Two Sprint Corporation customers have filed a complaint against the mobile service provider in connection with the company’s Flex Lease Agreement program. The Central District of California lawsuit alleged that the Flex Lease program includes unfair, confusing, and ambiguous terms that ultimately gouge customers’ pocketbooks.
Last Friday’s filing explained that Sprint, which merged with T-Mobile US last April, offers the Flex Lease program to provide customers with a leased mobile phone device at a low monthly cost and the ability to cancel the contract after a set time period. However, consumers allegedly pay significantly more than the value of their devices due to Sprint’s ongoing monthly charges after the contract period concludes.
Specifically, when the lease ends, customers have the option to buy the phone from Sprint, though, by that time, they have reportedly already paid an amount greater than or equal to the phone’s value in lease fees.
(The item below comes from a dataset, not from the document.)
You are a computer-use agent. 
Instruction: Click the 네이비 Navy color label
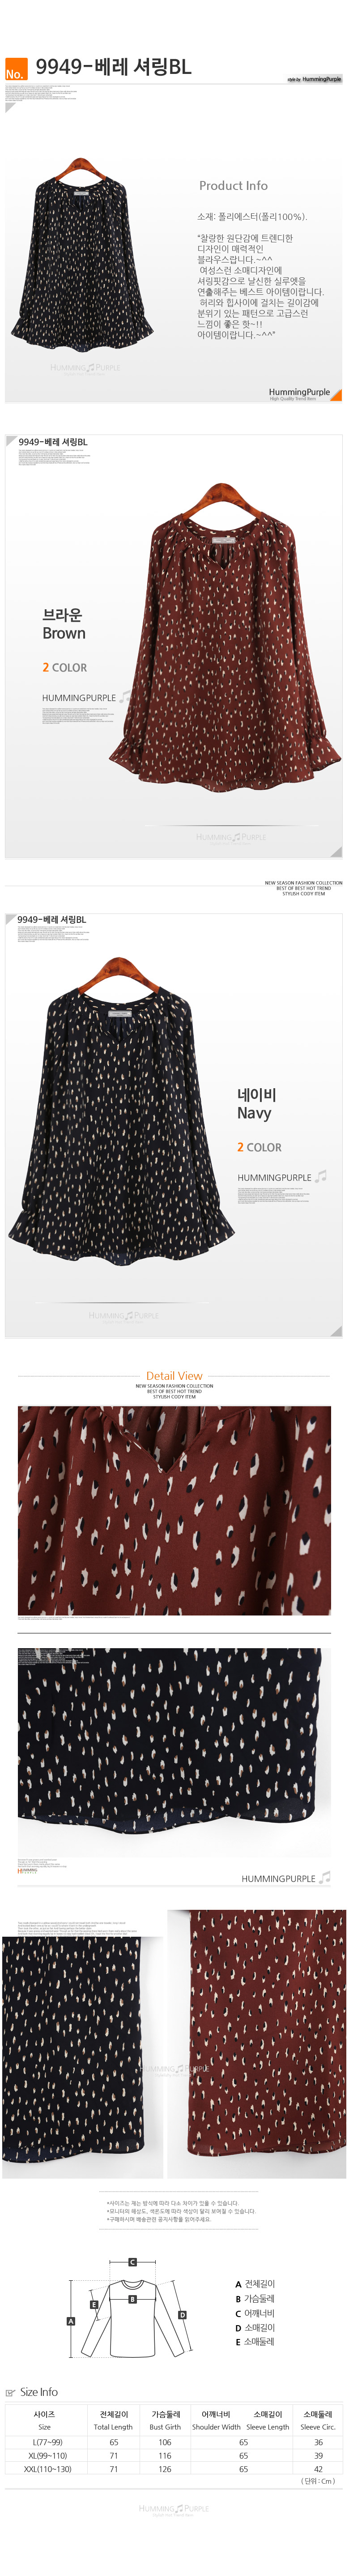tap(256, 1104)
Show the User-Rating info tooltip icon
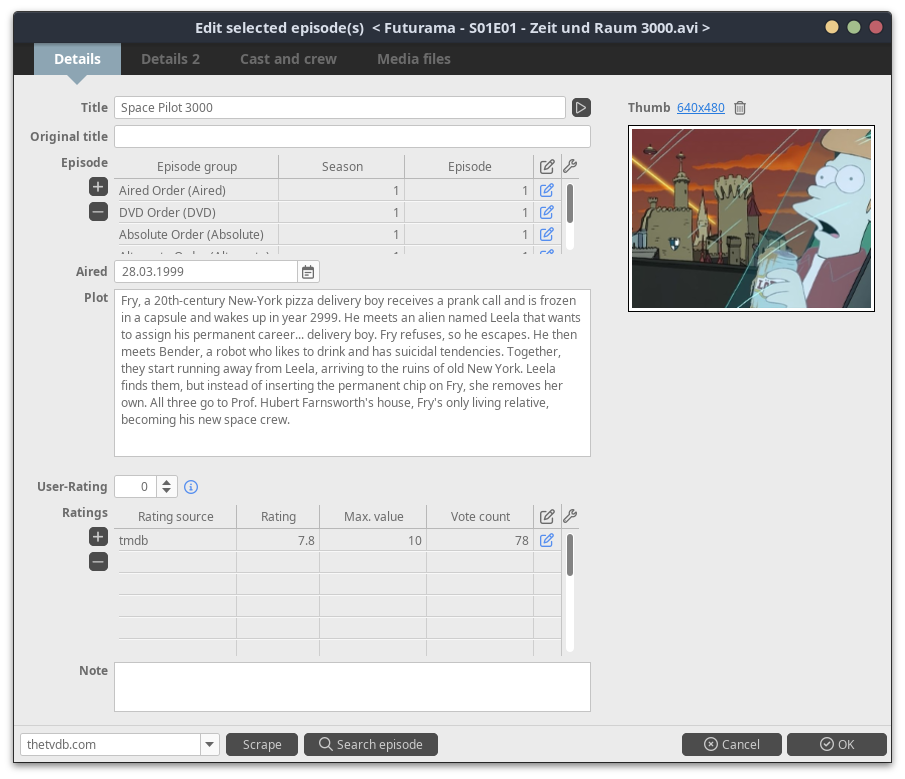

Customers’ second option is to cancel, which is an exercise in futility because when they try, they are unable to, according to the complainants. With no realistic option to own the device or cancel their lease, Sprint customers are reportedly left paying lease fees to Sprint “indefinitely.”
The putative class action complaint sought the certification of a nationwide class and a California sub-class. It asserted violations of California’s Unfair Competition Law and the state’s Consumer Legal Remedies Act. In addition, the plaintiffs sought recovery for common law fraud, conversion, and unjust enrichment.
The plaintiffs are represented by Sauder Schelkopf LLC and Nye, Stirling, Hale & Miller LLP.